Fucose permease gene (fucP) and γ-glutamyl transpeptidase gene (ggt) screening and l-fucose/d-glucose utilization experiments with C. jejuni and C. coli strains.

To identify the potential fucose utilization ability of Campylobacter strains isolated in GEMS, we screened for the fucP gene in all GEMS-isolated Campylobacter strains (C. jejuni and C. coli) by colony or genomic DNA PCR using primers designed to amplify the fucP gene of C. jejuni NCTC 11168 (fucP-F/R [CAT GAA AGT GGC TTT TTA CAG/ATT TTT TTC ATC ACC AAG CTT TG]) in a multiplex format with 16S rRNA control primers (16S-F/R [AAT GGC TTA ACC ATT AAA CTG C/AAC TAA ATA CGT GGG TTG CG]), which was confirmed to also work for C. coli strains (data not shown).
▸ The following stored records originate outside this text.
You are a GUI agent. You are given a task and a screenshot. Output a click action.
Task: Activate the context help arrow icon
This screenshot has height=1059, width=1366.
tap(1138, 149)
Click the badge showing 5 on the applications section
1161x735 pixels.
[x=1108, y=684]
To verify that a fucP PCR product corresponded to a strain’s ability to use fucose, we performed growth experiments in a subset of the strains lacking fucP and all fucP⁺ strains as described previously (16). Briefly, Campylobacter strains were adjusted to an optical density at 600 nm (OD₆₀₀) of 0.05 and inoculated into 5 ml MEMα (minimum essential medium α; Thermo Fisher Scientific) (with 20 μM iron added) with or without 25 mM l-fucose. The inoculated culture was incubated microaerobically at 37°C for 18 h, and the OD₆₀₀ was measured using the NanoDrop One^C system (Thermo Scientific). Screening for the ggt gene was carried out as previously described (29). To test for d-glucose utilization, we performed growth experiments as described above, using a random subset of 33 strains in DMEM (Dulbecco’s modified Eagle’s medium) without glucose (Thermo Fisher Scientific), and the strains were incubated microaerobically for 48 h. Campylobacter cuniculorum LMG 24588 was used as the positive control.